Materials and methods

Collection and isolation

During the survey of microbial diversity, specimens were collected in Longyearbyen, Svalbard, Norway, with the Chinese Arctic Scientific Expedition (applications to the Governor of Svalbard for research activity have been submitted in July 2014; RiS ID: 6754). Of which, a lichen in Usneaceae (might be Usnea sphacelata) was collected. The whole lichen was sampled from the rock to a sterile envelope with a sterile blade. The lichen thallus was cut into small pieces and dissolved in sterile water. After grinding with magnetic beads for 15 min at 160 rpm, the microbial suspension was inoculated to plates containing different carbon sources media (cellulose, chitosan, petroleum, plastic, or xylose as the sole carbon sources). Emerging yeast colonies were transferred with a sterile bamboo skewer into a new potato dextrose agar media (PDA) plate. Plates were incubated at 10 °C for up to four weeks. Strains were deposited in the China Center for Type Culture Collection (CCTCC) and the Japan Collection of Microorganisms (JCM).

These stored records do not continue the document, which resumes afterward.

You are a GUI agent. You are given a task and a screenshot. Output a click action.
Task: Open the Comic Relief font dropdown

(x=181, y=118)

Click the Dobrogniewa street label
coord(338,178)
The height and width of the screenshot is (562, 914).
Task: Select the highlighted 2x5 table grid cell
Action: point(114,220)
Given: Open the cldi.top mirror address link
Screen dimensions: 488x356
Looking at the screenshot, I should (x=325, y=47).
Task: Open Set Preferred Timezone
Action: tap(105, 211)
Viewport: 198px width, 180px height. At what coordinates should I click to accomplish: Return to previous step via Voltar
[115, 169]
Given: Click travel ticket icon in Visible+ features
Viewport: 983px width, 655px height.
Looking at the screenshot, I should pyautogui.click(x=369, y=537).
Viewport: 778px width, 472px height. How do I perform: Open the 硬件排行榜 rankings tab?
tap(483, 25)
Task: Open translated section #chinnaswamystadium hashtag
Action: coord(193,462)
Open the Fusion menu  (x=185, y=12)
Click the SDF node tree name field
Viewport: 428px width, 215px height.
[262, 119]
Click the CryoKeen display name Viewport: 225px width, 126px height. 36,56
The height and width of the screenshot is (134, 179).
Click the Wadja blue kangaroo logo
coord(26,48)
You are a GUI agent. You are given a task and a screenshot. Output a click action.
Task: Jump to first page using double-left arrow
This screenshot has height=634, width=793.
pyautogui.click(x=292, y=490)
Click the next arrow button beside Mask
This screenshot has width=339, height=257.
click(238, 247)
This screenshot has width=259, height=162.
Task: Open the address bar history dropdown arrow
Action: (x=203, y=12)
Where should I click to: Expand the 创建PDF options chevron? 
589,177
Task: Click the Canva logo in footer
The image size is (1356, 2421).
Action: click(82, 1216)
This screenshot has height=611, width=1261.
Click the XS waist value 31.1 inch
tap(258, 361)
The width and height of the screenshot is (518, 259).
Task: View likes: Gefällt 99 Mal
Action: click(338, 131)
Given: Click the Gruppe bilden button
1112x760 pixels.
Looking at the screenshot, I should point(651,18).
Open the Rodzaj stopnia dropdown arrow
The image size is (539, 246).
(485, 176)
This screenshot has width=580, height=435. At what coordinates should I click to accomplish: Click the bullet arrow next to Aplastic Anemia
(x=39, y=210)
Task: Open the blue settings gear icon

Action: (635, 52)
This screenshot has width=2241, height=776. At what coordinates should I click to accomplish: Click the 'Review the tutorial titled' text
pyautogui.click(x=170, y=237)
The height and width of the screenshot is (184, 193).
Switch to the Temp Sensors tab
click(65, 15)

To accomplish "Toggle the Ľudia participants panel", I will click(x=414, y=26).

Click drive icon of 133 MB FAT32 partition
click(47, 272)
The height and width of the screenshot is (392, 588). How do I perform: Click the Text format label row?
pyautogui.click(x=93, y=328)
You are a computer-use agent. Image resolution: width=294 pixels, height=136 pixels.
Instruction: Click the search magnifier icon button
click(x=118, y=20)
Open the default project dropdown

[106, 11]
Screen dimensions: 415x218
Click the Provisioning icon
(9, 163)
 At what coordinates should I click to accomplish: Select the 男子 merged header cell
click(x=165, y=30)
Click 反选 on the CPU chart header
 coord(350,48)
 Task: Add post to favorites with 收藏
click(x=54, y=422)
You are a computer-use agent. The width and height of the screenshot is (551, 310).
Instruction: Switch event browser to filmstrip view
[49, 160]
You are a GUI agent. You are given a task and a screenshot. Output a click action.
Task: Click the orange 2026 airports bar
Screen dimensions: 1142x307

DNA extraction and PCR amplification

After the strains were grown on PDA for four weeks, yeast cells were obtained for extraction of genomic DNA with the Plant/Fungus DNA Kit (Simgen, Hangzhou, China). Polymerase chain reactions (PCR) were conducted to amplify ITS, LSU, SSU, rpb1, rpb2, tef1-α, and cytb. The primers and PCR conditions are listed in Table 1. Purified PCR products were sequenced by Wuhan Nextomics Corporation (Wuhan, Hubei Province) using the PACBIO RS II platform. Consensus sequences were obtained from DNA sequences generated by each primer combination with the software Seqman v. 9.0.4 (DNASTAR Inc., Madison, WI, United States).

Table 1.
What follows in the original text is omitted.